[Record tratti da un dataset]
—————

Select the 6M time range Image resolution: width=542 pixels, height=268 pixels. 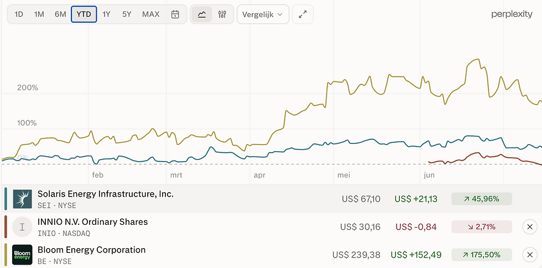point(60,14)

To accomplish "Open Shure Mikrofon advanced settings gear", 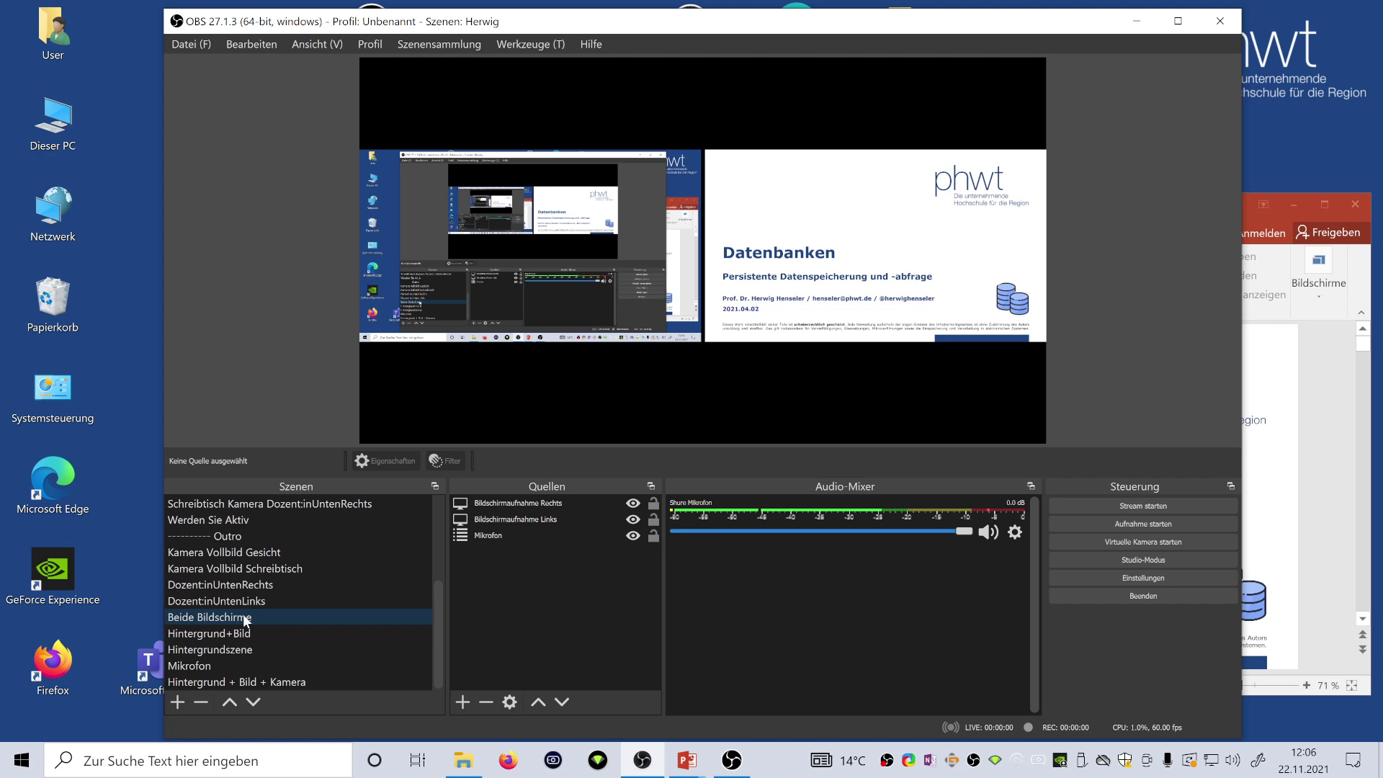I will pos(1015,532).
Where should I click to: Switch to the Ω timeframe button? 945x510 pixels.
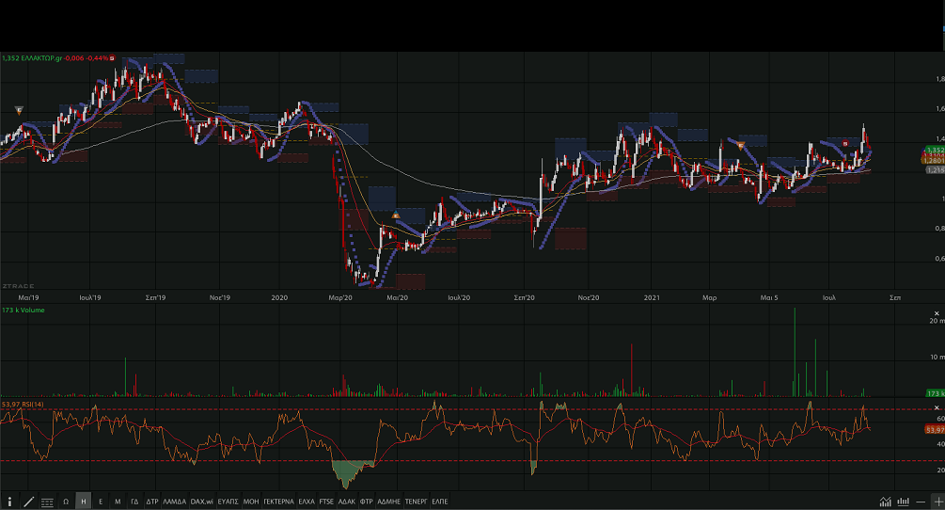66,502
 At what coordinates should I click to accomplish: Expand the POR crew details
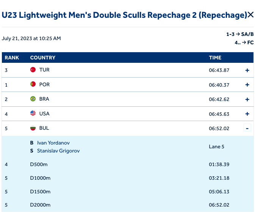click(247, 85)
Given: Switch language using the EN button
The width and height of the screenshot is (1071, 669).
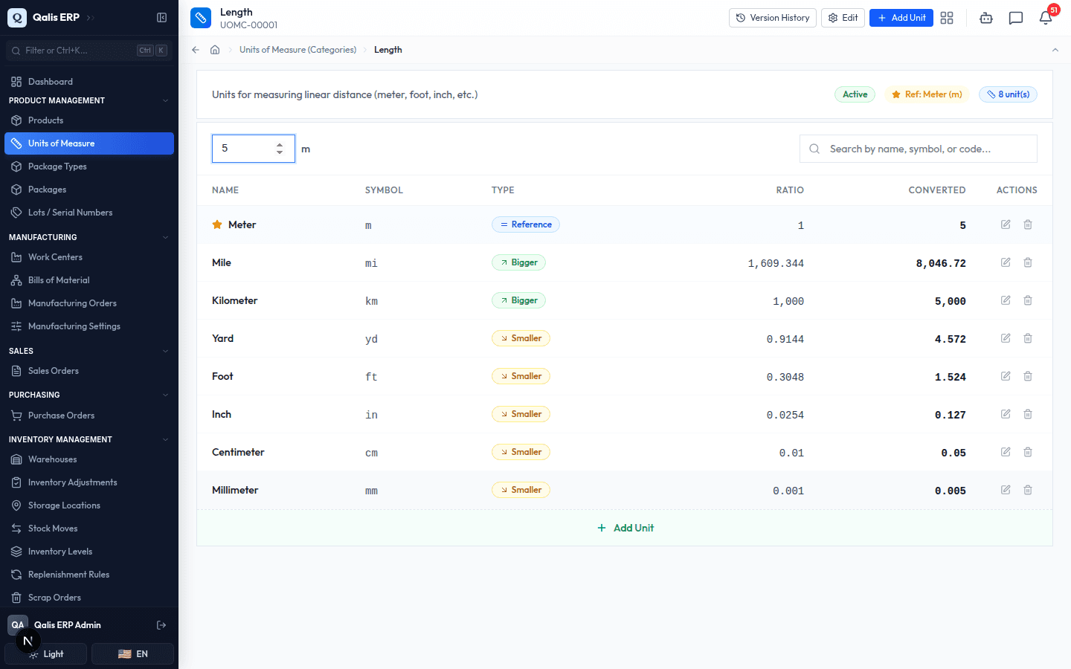Looking at the screenshot, I should (x=132, y=654).
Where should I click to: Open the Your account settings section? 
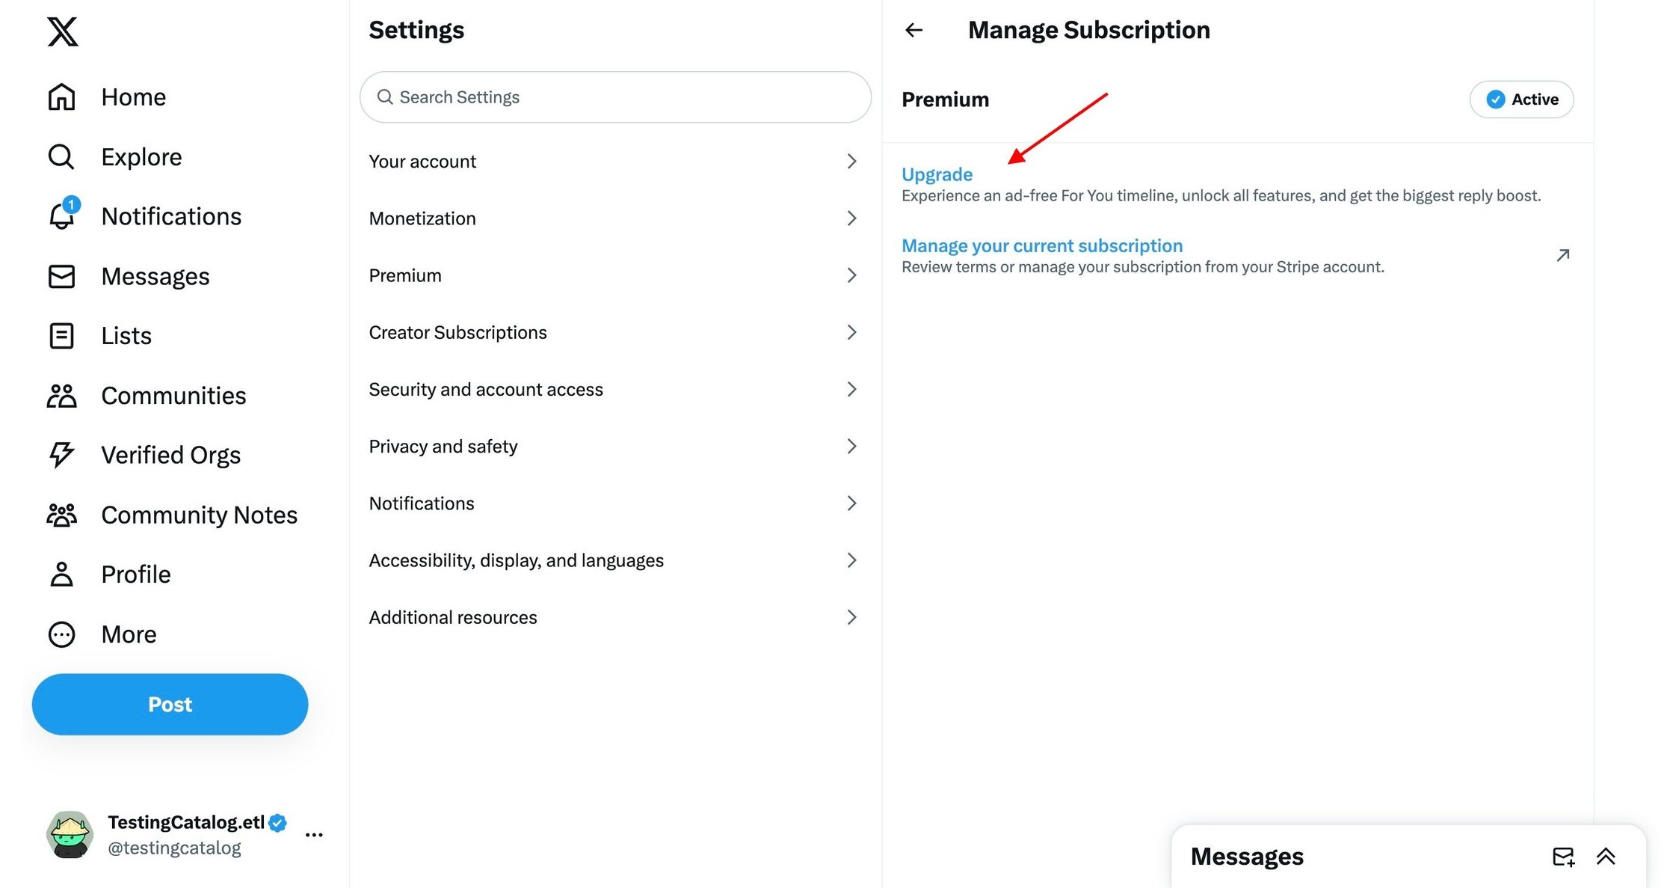pos(613,162)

—————

■ **COSA FARE**:
Riscrivi la parte dell'elenco che inizia con la riga contenente "Given: Switch language using the EN button" e termina alla fine dell'elenco, sostituendo "settings" con "preferences" e lasciando invariato tutto il resto. Non includere le immagini nella risposta.

■ **RISPOSTA**:
Given: Switch language using the EN button
The width and height of the screenshot is (1071, 669).
Looking at the screenshot, I should (x=132, y=654).
Where should I click to: Open the Your account preferences section? 
pos(613,162)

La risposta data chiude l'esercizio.